Primary Outcome Measures:
- Global score (calculated parameter which depicts the performance of the system, i.e. its capacity to maintain BIS in the desired range)
Secondary Outcome Measures:
- consumption of propofol and remifentanil during the induction and the maintenance of the anaesthesia
- number of modifications of target of propofol and remifentanil
- number of episodes of hemodynamic anomalies having required a treatment
- intraoperative volume loading and transfusion
- extubation time, explicit memorisation
- dysfunctions of each system
The Bispectral Index (BIS) is an electroencephalogram-derived measure of anesthetic depth.
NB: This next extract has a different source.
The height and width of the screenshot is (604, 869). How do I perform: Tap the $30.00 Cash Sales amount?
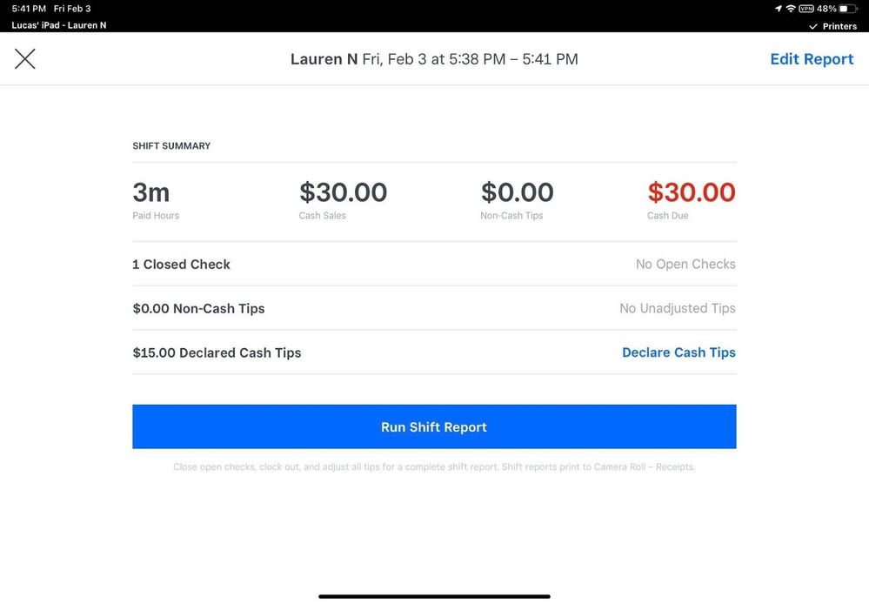coord(343,192)

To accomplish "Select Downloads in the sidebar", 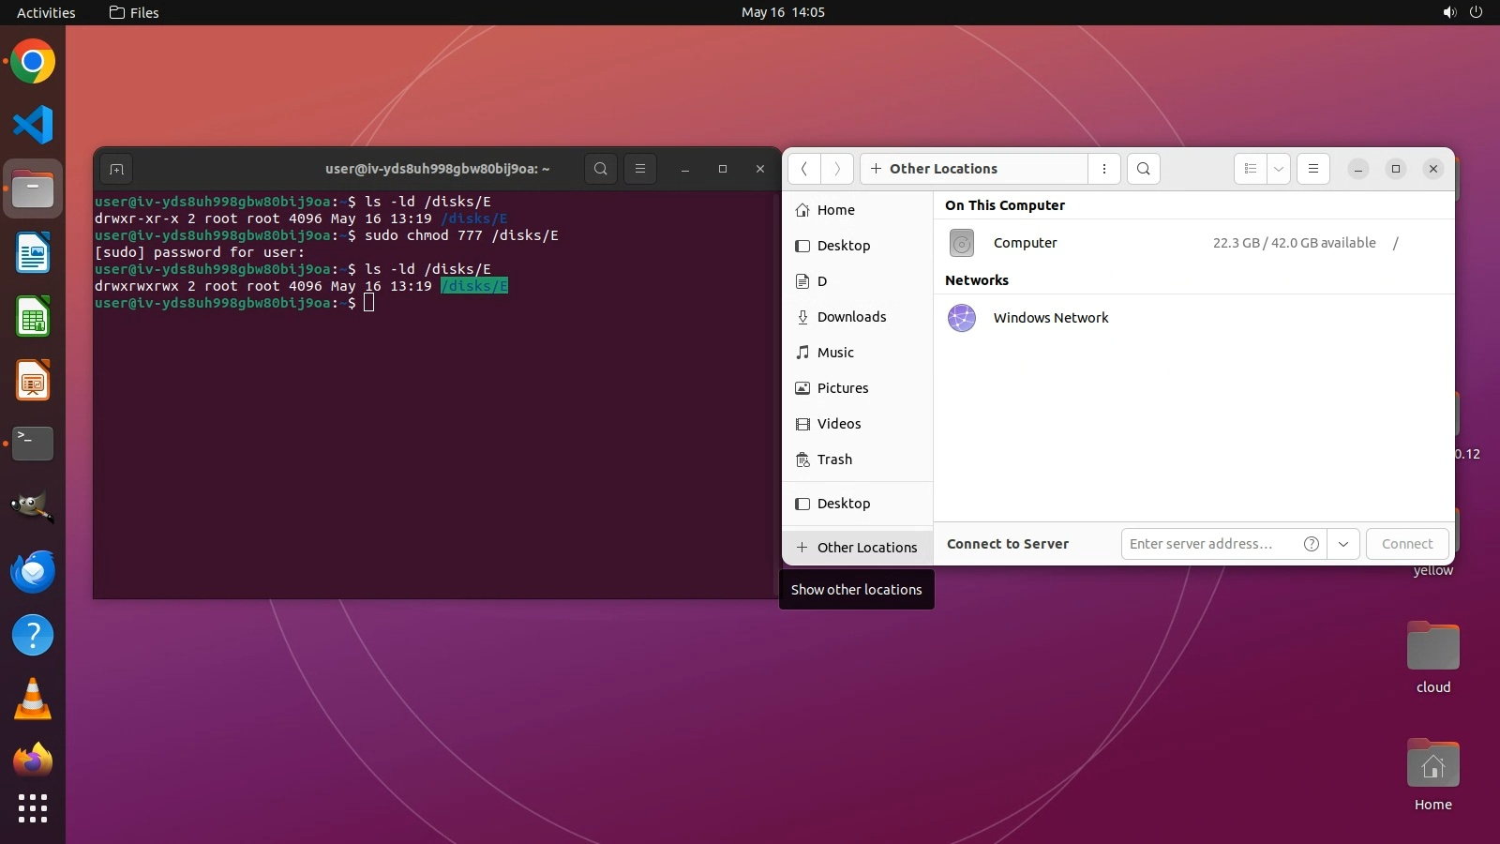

A closed-loop anesthesia system can be built using BIS as the control variable, a proportional–integral–differential control algorithm, and a propofol target-controlled infusion system as the control actuator. Recent studies have shown that such system is able to provide clinically adequate anesthesia. We hypothesized that BIS can also indicate the adequacy of analgesia and therefore built a combined closed-loop anesthesia system using BIS as the control variable, two proportional–integral–differential control algorithms, a propofol and a remifentanil target-controlled infusion systems as the control actuators. In preparation for a large multi-center control trial, we propose a prospective randomized study to evaluate the effectiveness of such a closed-loop anesthesia system. Two groups of patients are compared: one in which propofol and remifentanil are administered by the anesthesiologist using target-controlled infusion systems, and one in which propofol and remifentanil are administered automatically by the combined closed-loop anesthesia system. In both groups, the goal is to maintain BIS between 40 and 60, the recommended range during anesthesia by the manufacturer. We expect the combined closed-loop anesthesia system group to do similar or better.